Horizons Regional Council is calling for more landowners to sign up to its Sustainable Land Use Initiative (SLUI) and undertake further action on erosion prone land.
At June’s catchment operations committee, councillors made changes to eligibility criteria for SLUI to provide more options for landowners to take advantage of available funding.
Horizons catchment operations committee chair David Cotton says the changes are timely with central government looking at new policies around land use and freshwater management.
“At today’s meeting we received a report on all the positive work done through SLUI and Horizons’ land programme as a whole. Over the past year alone 570 erosion control jobs were completed, with landowners undertaking over 3,600 hectares of erosion control work – this included planting 2.3 million trees and establishing 156kms of fencing,” says Cr Cotton.
“Our funding can contribute towards these activities as well as sediment traps, reversion of land in pasture to native cover and retiring of existing bush remnants. SLUI is definitely a great mechanism to assist with works on farm to help landowners move towards evolving regulation.”
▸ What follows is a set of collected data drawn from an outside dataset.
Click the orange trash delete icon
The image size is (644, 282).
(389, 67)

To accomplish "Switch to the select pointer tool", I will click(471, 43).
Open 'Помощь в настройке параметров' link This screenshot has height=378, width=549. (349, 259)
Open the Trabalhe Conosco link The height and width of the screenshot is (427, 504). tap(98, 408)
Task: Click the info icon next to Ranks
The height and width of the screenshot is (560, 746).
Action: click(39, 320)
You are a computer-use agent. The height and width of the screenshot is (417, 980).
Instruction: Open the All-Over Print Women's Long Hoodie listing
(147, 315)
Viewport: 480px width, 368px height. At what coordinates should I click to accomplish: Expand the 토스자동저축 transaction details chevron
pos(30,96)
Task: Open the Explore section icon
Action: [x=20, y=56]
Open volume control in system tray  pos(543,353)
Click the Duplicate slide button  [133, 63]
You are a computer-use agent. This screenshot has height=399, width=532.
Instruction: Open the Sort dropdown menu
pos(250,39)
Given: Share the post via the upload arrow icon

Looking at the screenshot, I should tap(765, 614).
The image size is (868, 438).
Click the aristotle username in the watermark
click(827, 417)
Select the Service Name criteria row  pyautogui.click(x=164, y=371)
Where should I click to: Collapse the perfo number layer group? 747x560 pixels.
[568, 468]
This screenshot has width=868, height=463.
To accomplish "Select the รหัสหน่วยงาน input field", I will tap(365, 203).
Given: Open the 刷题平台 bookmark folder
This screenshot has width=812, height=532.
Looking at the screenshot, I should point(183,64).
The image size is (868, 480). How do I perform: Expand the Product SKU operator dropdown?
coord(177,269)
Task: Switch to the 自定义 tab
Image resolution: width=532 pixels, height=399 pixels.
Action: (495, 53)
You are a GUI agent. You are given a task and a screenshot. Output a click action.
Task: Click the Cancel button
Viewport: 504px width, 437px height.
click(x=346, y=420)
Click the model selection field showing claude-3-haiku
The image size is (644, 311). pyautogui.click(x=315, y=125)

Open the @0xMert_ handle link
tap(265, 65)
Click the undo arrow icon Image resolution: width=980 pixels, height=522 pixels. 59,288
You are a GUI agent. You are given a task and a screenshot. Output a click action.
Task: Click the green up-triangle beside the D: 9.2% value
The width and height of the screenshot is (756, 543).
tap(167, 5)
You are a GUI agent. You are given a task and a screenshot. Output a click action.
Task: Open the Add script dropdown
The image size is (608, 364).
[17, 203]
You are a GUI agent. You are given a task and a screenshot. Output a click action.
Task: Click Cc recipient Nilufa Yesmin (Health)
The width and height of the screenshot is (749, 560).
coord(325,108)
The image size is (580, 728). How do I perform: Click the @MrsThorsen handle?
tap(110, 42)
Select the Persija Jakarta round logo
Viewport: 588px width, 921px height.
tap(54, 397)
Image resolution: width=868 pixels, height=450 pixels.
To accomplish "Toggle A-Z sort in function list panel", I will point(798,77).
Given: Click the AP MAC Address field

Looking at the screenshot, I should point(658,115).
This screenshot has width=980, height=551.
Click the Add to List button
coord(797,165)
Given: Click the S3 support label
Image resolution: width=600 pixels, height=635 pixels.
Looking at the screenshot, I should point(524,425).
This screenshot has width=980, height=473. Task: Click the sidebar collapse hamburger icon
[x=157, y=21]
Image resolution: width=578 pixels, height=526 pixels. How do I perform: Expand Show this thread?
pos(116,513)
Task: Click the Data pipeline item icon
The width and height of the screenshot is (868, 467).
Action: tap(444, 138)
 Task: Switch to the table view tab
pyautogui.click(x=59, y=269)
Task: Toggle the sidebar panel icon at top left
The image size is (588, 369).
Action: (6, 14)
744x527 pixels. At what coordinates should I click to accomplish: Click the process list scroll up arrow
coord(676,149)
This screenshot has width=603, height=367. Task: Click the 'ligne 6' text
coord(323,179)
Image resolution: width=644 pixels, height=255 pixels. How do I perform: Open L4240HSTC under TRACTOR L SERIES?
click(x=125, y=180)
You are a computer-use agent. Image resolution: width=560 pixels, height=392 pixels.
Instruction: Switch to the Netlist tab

Horizons group manager natural resources and partnerships Dr Jon Roygard says Horizons can now offer funding for one-off jobs on farms that do not have a SLUI whole farm plan, and have further funding available for properties with existing SLUI and Whanganui Catchment Strategy whole farm plans.
“These new funding avenues will make it a lot easier for landowners to be part of the SLUI programme,” he says.
“SLUI builds farm resilience to storms and helps improve water quality by keeping sediment out of streams and rivers. The programme has been very successful over the 12 years it has been underway, establishing over 740 whole farm plans across an area of 552,000 hectares and completing 36,000 hectares of erosion control work.”
Dr Roygard says Horizons has secured $6.4 million for the next four years from the Ministry for Primary Industries’ hill country erosion fund and is working to further increase the amount of work on the ground.
“To assist in this, Council has changed the criteria to enable landowners without a whole farm plan to be eligible for support for erosion control work on priority land. The programme is seeking to deliver 90,000 hectares of new whole farm plans and 13,665 hectares of erosion control work over the next four years so now is the time to take advantage of what SLUI has to offer.
“We’re here to help with both funding and advice. I encourage any landowners who are considering being involved, including those with existing whole farm plans, to contact Horizons’ land team via firstname.lastname@example.org or freephone 0508 800 800 to discuss it further.”
To find out more information about SLUI and the funding criteria please see www.horizons.govt.nz.
Horizons’ 2019 State of Environment report notes that the region has around 260,000 hectares of highly erodible land in pasture and a further 200,000 hectares protected from erosion by vegetated cover. SLUI, New Zealand’s largest hill country erosion programme, is the main mechanism for tackling accelerated erosion in our hill country and represents a $79 million investment in the region by central government, ratepayers and landowners.
Since SLUI began, over 16 million trees have been planted and Horizons has established relationships with more than 740 landowners to develop whole farm plans across 552,000 hectares, representing over half the highly erodible land in the region. To date over 36,0000 hectares of erosion control works have been completed.
SLUI has been recognised in a Landcare Research report which assessed the impact of the programme on sediment levels in the region’s rivers in 2013. The closest scenario to how SLUI currently operates predicted that the annual sediment load in rivers will reduce by 27 per cent by 2043. Further modelling has shown that this may reduce to 5 per cent under some climate change scenarios.